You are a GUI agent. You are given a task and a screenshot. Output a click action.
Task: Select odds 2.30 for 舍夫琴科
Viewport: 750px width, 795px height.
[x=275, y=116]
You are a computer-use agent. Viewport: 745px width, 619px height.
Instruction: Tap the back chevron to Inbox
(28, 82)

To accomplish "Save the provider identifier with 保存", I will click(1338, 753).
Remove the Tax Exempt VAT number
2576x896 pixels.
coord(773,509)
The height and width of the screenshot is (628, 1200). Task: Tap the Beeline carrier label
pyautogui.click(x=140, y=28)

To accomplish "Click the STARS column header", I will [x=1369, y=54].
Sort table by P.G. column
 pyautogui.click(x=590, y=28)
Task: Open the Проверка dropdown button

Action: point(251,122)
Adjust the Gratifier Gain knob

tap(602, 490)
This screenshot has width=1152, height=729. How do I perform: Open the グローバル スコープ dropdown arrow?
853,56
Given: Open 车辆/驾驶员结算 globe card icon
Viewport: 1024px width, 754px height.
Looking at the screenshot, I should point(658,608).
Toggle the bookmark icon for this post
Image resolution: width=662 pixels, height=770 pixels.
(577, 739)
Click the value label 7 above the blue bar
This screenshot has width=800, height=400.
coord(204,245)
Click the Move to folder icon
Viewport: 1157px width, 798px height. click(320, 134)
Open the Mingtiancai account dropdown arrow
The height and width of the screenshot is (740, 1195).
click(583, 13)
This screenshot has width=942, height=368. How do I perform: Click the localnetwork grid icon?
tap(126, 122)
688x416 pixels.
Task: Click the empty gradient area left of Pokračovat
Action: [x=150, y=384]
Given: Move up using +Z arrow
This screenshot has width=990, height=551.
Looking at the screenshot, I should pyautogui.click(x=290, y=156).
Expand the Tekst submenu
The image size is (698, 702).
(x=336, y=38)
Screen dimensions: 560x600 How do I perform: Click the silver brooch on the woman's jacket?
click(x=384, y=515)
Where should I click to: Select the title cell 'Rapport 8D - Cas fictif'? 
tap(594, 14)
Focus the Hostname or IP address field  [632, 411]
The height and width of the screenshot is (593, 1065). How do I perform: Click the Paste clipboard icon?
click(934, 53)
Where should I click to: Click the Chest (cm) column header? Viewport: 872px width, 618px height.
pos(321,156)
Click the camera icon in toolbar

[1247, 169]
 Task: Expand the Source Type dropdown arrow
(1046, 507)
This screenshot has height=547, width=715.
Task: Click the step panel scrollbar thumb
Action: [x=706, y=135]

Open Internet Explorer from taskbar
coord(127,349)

• _WHAT YOU HAVE TO DO_
The answer must be every line from the records above that contains the word "agent", copied out.

• _ANSWER TO THE PROBLEM_
You are a GUI agent. You are given a task and a screenshot. Output a click action.
You are a computer-use agent. Viewport: 745px width, 619px height.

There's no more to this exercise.